そこで、本記事では、アート思考はビジネスに必要なのかどうかということについて解説します。メリット・デメリットについても紹介していますので、アート思考について知りたい方はぜひ、参考にしてください。
アート思考とはアーティストが作品を生み出すときの思考法
アート思考とは、アーティストが作品を生み出すときの思考法です。
多くのアーティストと呼ばれる方々は、自分自身で問題提起をしてその答えとして作品を生み出します。アート思考をビジネスに利用する場合も同じ考え方です。アート思考は、ゼロの状態から何かを生み出す思考法になります。
そのため、既存の考え方に縛られずに自由な発想をすることができます。これまでにないユニークな商品やサービスを生み出したい場合に有効な思考法だといえるでしょう。
アート思考とデザイン思考の違い
デザイン思考は、アート思考がビジネスに取り入れられる前から利用されていた思考法です。アートとデザインということで同じような思考法なのではないかと考えている方もいるでしょう。しかし、まったく異なる思考法になります。

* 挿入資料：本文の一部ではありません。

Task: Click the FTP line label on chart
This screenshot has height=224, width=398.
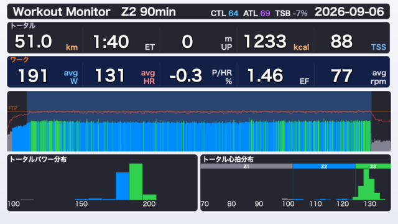Action: 13,108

アート思考は自分自身を見つめ直して、そのなかから何か新しいものを生み出す思考法です。自由な発想をおこなえることによって、これまでにないユニークな商品やサービスをつくりだすことができます。
一方でデザイン思考は、お客様が求めているものを徹底して生み出すという思考法になります。お客様が潜在的に求めているものを追求して、お客様のことを第一に考えた商品やサービスをつくりだしていきます。
このように、アート思考は自分視点、デザイン思考はお客様視点というまったく別の視点からものづくりをおこなっていきます。
アート思考とロジック思考の違い
ロジカル思考は、ものごとを順序立てて整理して筋道を立てて、矛盾点をなくしていくという思考法です。一方でアート思考は、自由に発想することをテーマにしているため、正確さや効率性は求めていません。
また、ロジカル思考は課題そのものに対する解決法を示すものです。しかし、アート思考は、課題を設定してからその課題に対して解決策を発想していきます。このように、アート思考とロジカル思考は正反対の思考法になります。
アート思考はなぜビジネスに必要なのか
現在は、IT業界の進化も急激に進んでいます。それにともなって、ビジネスでも急激に変化が起こっています。これまでのビジネス経験だけでは新しい進化に対応できず、他の企業との差別化もできません。
今後はビジネスにおいてもオリジナリティやイノベーションが重要になるといえるでしょう。現在は、AIという優れたものも登場しています。しかし、アート思考を用いることは人間にしかできません。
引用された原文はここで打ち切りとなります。